Cuban leader Fidel Castro described the charges against the Myerses as an “espionage comic strip.” Indeed, much of the government’s story does seem to be lifted from the pages of Mad magazine, not least the seeming naiveté of this couple whom the Feds portray as seasoned spies. The government claims that the Myerses communicated with their Cuban handlers in encrypted Morse code messages via shortwave radio, and later by encrypted e-mails from Internet cafes. Supposedly, they passed information through shopping cart exchanges in grocery stores and had personal meetings with Cuban contacts in Mexico, Jamaica, Brazil, Ecuador and Argentina. The Feds allege that in the two years leading up to his retirement in 2007, Myers examined some 200 intelligence reports dealing with Cuba, many classified or top-secret. Without any sense of irony, intelligence experts breathed a sigh of relief that Kendall Myers lacked information that would jeopardize the U.S. network of spies in Cuba.
As the government’s story goes, on April 15, an FBI undercover agent posing as a Cuban official approached Myers outside the Johns Hopkins School of Advanced International Studies in D.C. where Kendall Myers taught, wished him a happy birthday, offered him a cigar and in a short conversation easily coaxed him and his wife out of two-year spy retirement. The bulk of the government’s charges are based on this and two other meetings later that month, in which the Myerses are alleged to have nostalgically waxed on with details of their three decades of passing information to Cuban intelligence. The elderly couple also advised they had no wish to resume their activities on a regular basis, and told of their plans to “sail home” to Cuba to live out their days. The Myerses warmly recalled meeting with Castro in 1995 and proudly boasted they had received numerous medals from the Cuban government.
Though having no recall of meeting the couple, Castro stated, “Those who in one form or another have helped to protect the Cuban people from the terrorist plans and assassination plots organized by various U.S. administrations have done so at the initiative of their own conscience and are deserving, in my judgment, of all the honors in the world.” Indeed, assisting the defense of the Cuban deformed workers state from the most dangerous imperialist power in the world is laudable.

▶ **Recorded data**:

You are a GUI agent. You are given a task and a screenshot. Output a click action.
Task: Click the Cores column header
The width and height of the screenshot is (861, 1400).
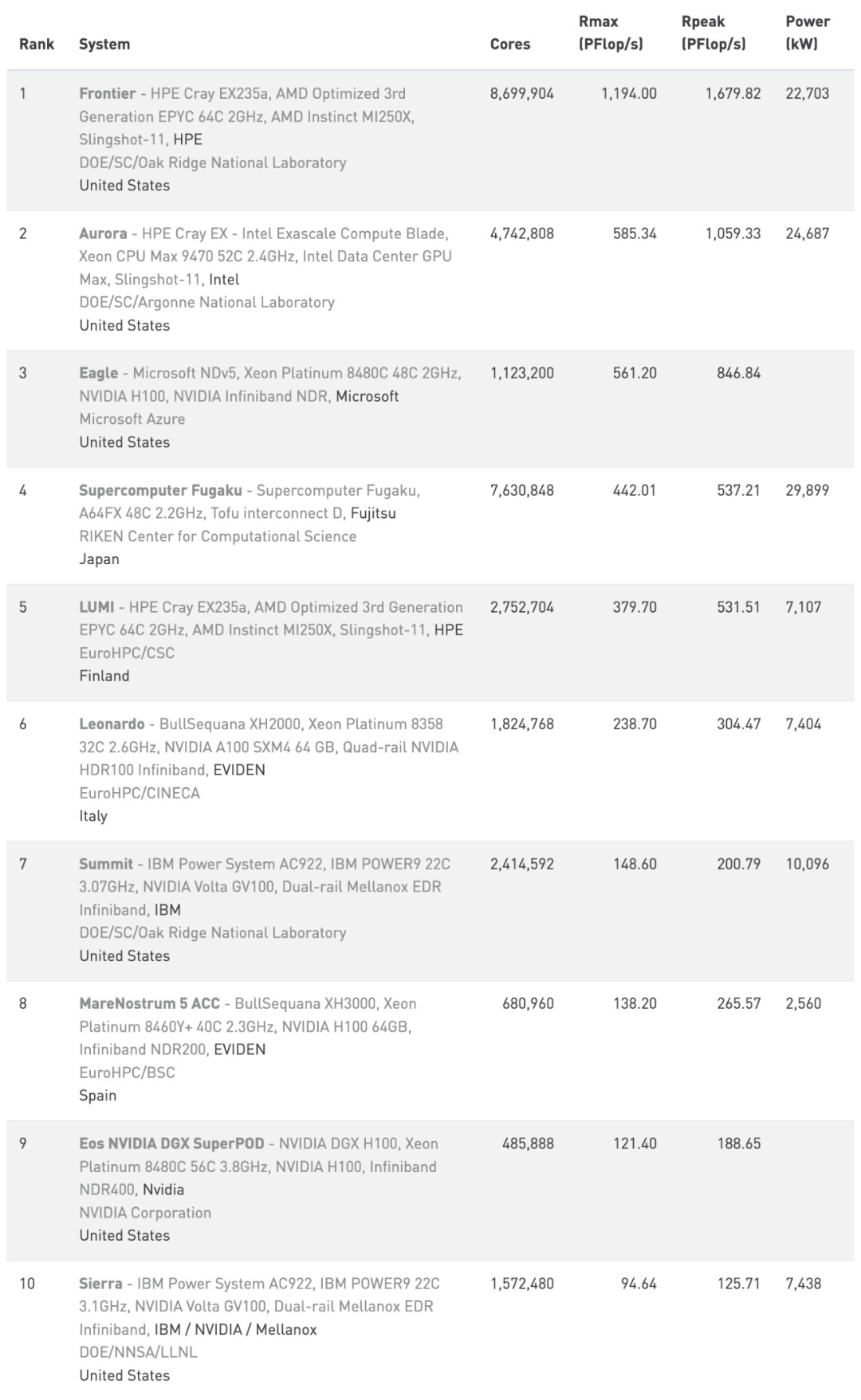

▶ **Problem details**: According to the passage on the Myers espionage case, in which year did Kendall Myers retire? The data were taken from a separate source.

▶ **Written response**: 2007